(EXERCISE GOAL): Once you have found the line with "The image size is (1063, 842)." in the records below, retype it and every line after it to the end exactly, with no pictures and nothing more.
* * * * * * * * *
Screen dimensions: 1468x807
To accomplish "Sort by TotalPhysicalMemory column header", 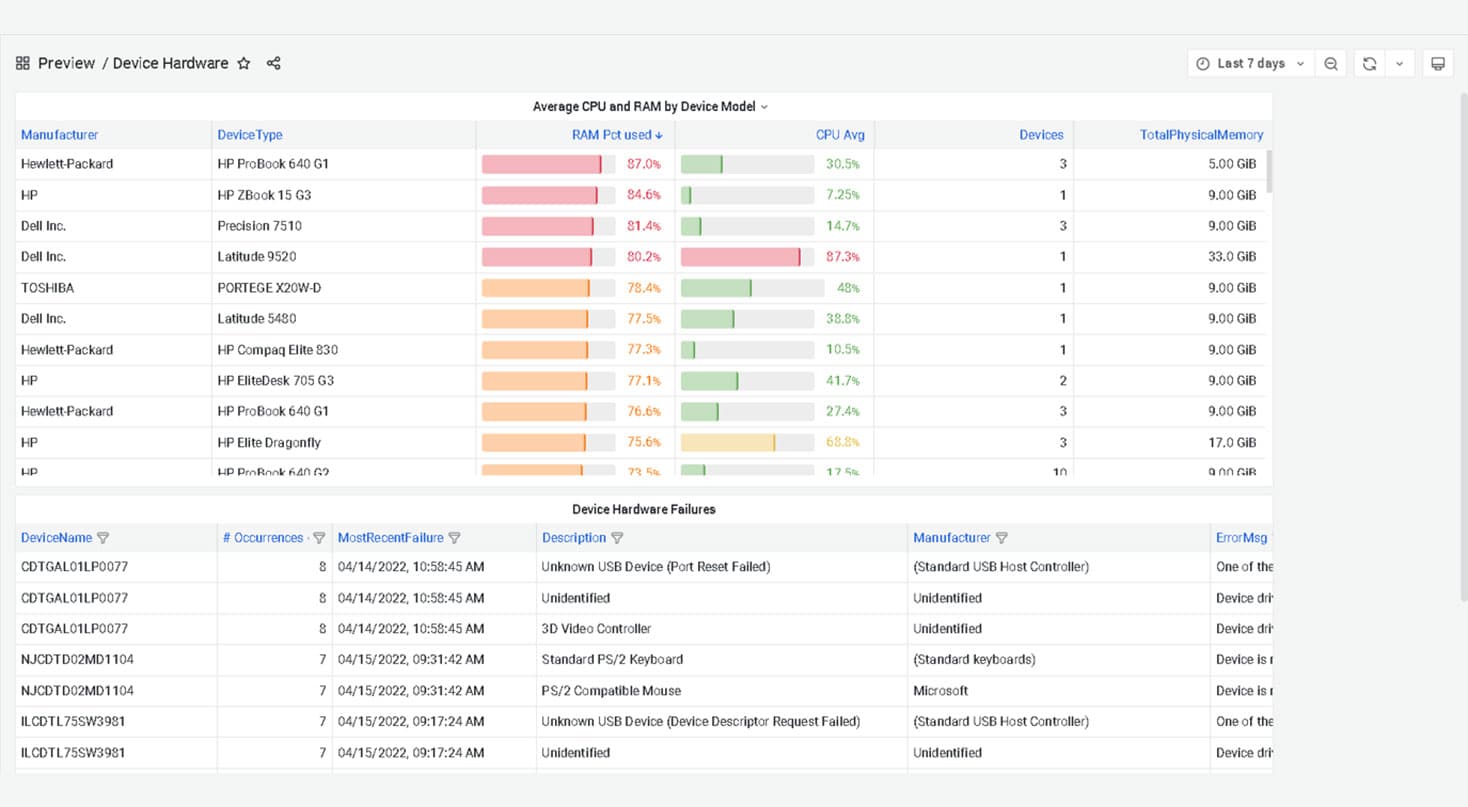I will click(x=1201, y=135).
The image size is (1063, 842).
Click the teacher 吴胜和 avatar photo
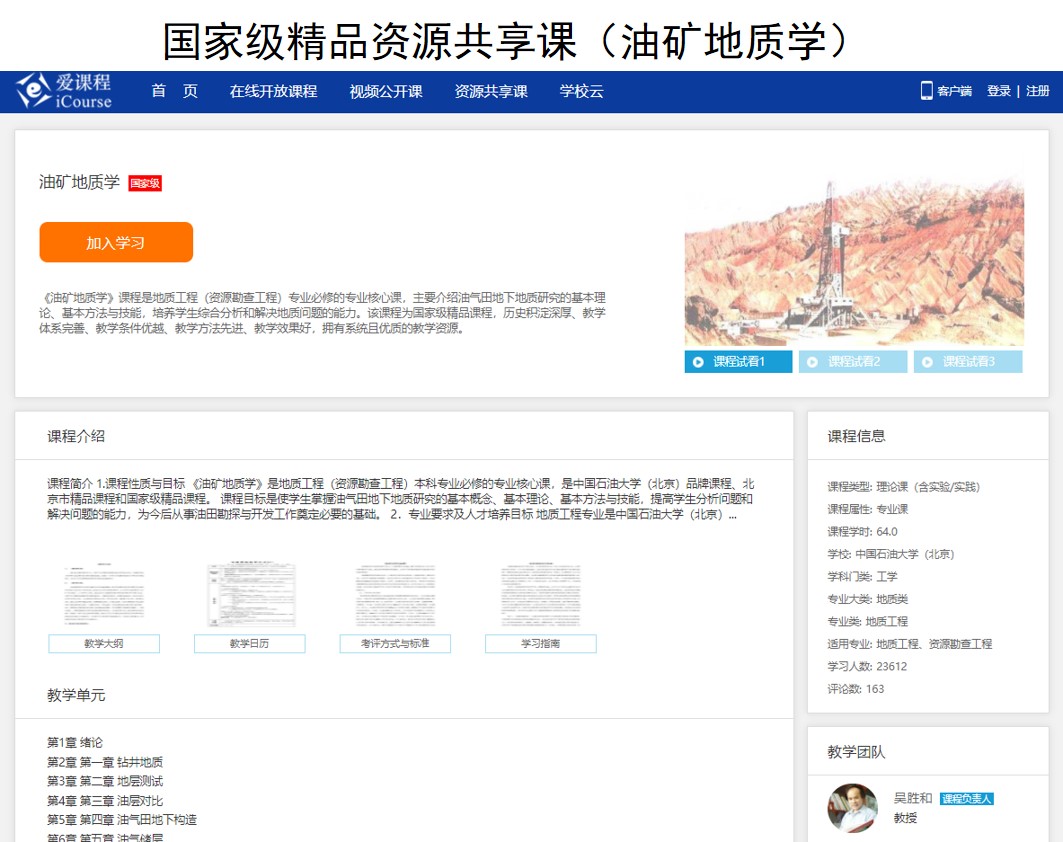[x=853, y=807]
* * * * * * * * *
(ANSWER FOR THE TASK):
The image size is (1063, 842).
Click the teacher 吴胜和 avatar photo
[x=853, y=807]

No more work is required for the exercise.